— Верно, и если наш хозяин сомневается в своей лояльности Вологезу, он вполне мог бы послать гонцов другим, чтобы оценить их мысли по этому поводу. — Аполлоний вдруг посмотрел вверх и одарил Катона своей привычной снисходительной улыбкой, которая означала, что он был уже на два-три шага впереди трибуна. — Однако это всего лишь предположение. Не более чем выдавать желаемое за действительное, если мы не узнаем больше.
— Что ж, мы вряд ли в состоянии сделать это, не так ли? — заметил Катон.
— Нет, сейчас нет.
Катон сложил руки вместе и наклонился вперед, чтобы опереться на них подбородком, внимательно изучая агента.
— Что? — приподнял бровь Аполлоний.
— Я снова спрашивал себя, какова истинная цель твоей миссии в этом посольстве?
— Командующий уже сказал тебе. Я здесь, чтобы действовать как твой проводник и советник. Это все.
— Мне трудно в это поверить.
Аполлоний скривил обиженную гримасу. — Я надеялся, что ты будешь мне немного больше доверять после всего этого времени. Я не дал тебе повода подозревать меня в каком-либо проступке. И это я спас нам шеи, когда парфяне заманили нас в ловушку. Другой человек мог бы рассчитывать на небольшую благодарность за этот поступок. Я ничего не могу поделать с твоей подозрительной натурой, трибун Катон. Видимо твои циничные наклонности сослужили тебе хорошую службу в прошлом. Ты производишь впечатление человека, который очень мало что принимает за чистую монету и постоянно подвергает сомнению действия других, и больше всего подвергая сомнению себя.

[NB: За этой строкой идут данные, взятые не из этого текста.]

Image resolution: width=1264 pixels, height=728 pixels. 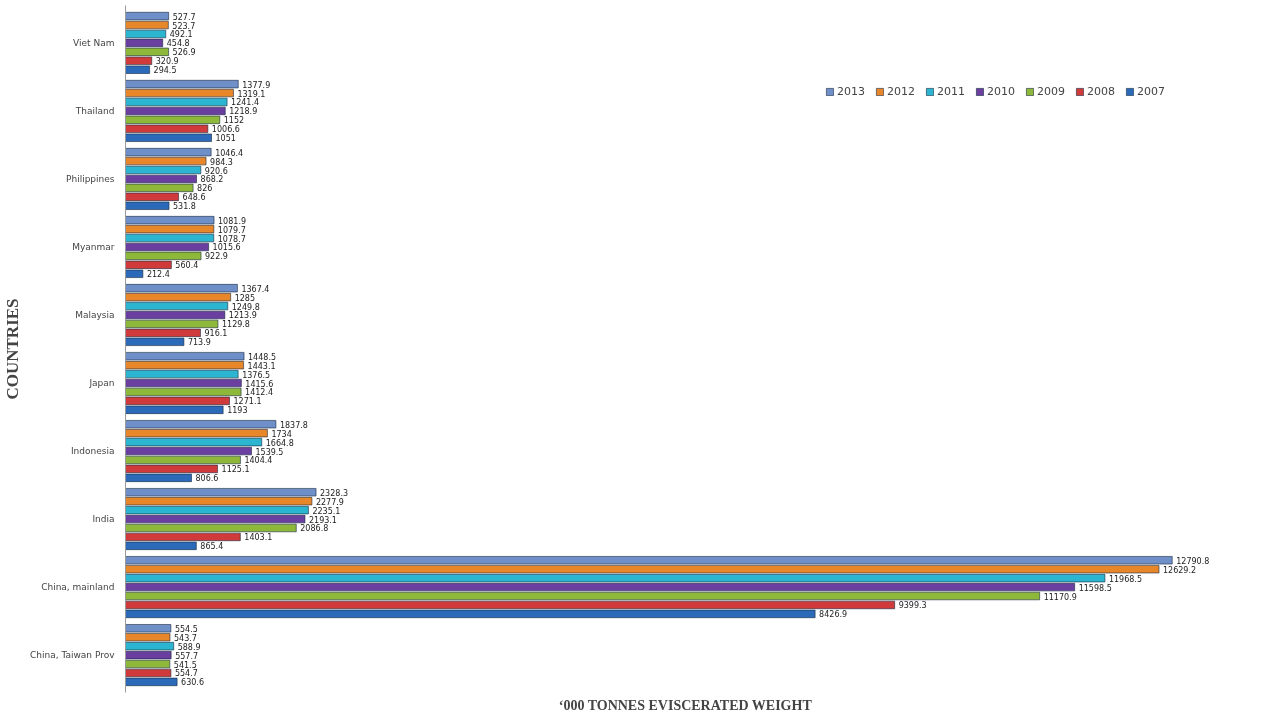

Это вполне может объяснить твой жизненный успех. Есть люди — которых возможно слишком много к несчастью Рима — которые полагают, что у них есть ответы просто потому, что им не хватает интеллекта, чтобы задавать уместные вопросы. Такие люди — дураки. Как и те, кто жаждет уверенно слепо следовать за такими дураками, — он ответил взглядом на проницательный взгляд Катон. — Но ты другой. Не так ли? Я вижу это, и я вижу, что ты знаешь, что это правда. Вот почему Корбулон выбрал тебя в посольство, и почему он выбрал меня, чтобы сопровождать тебя. Мы больше похожи, чем ты можешь себе представить.
Катон не ответил. Ему не нравилась идея, что кто-то может заглянуть в его мысли. Это заставляло его чувствовать себя уязвимым и открытым для манипуляций. Ему также не нравилось представление о том, что он был родственным по духу человеком Аполлонию. А затем, как будто чтобы подтвердить то, что только что сказал его спутник, он задумался, почему он может возмущаться таким сравнением. Ответ, который пришел к нему, столь же раздражающий, заключался в том, что он не любил этого человека именно потому, что узнавал в нем многое из того, что ему не нравилось в себе, а именно нетерпение к людям, менее способным, чем он сам, и было легче сосредоточить эту неприязнь на агенте вместо себя. Он разочарованно вздохнул.
Понимающая улыбка Аполлония снова появилась на его лице. — Я прав насчет тебя, не так ли? Не воспринимай это слишком близко к сердцу, трибун. Моя работа — заглядывать в сердца и умы людей. Иногда это немного сложно. Но не в твоем случае. Ты носишь свою порядочность и интеллект, как медали. Именно поэтому Корбулон выбрал тебя. Важно, чтобы парфяне верили в то, что ты говоришь, когда будешь вести переговоры с Вологезом.
— Если нам удастся договориться с ним.
— Да. Если. И пока ты будешь говорить, я буду наблюдать за другой стороной, как ястреб, и анализировать их реакцию. Тогда мы узнаем, какие люди стоят на стороне своего царя, и каких людей мы сможем привлечь на свою сторону. И это настоящая цель того, зачем меня отправили с тобой в Парфию. Теперь ты счастлив?
— Я вряд ли смогу быть счастливым, — ответил Катон. — Но лучше знать, чем не знать.
— Да будет так.
— Тогда давай просто надеяться, что у тебя появится возможность заглянуть в сердце и разум нашего хозяина, — заключил Катон, вставая с дивана. — Теперь мне нужно немного потренироваться. Наслаждайся инжиром.
Он зашагал прочь по одной из гравийных дорожек, которые пролегали среди аккуратно ухоженных рядов подстриженных цветущих кустов и ветвей деревьев, которые затеняли участки тропинок. Достигнув подножия стены, он пошел по тропинке, огибающей сад, и увеличил темп, заложив руки за спину в той позе, которую он обычно принимал, когда ему нужно было идти и думать. Отбросив раздражение на Аполлония, он задумался о возможных результатах своей миссии.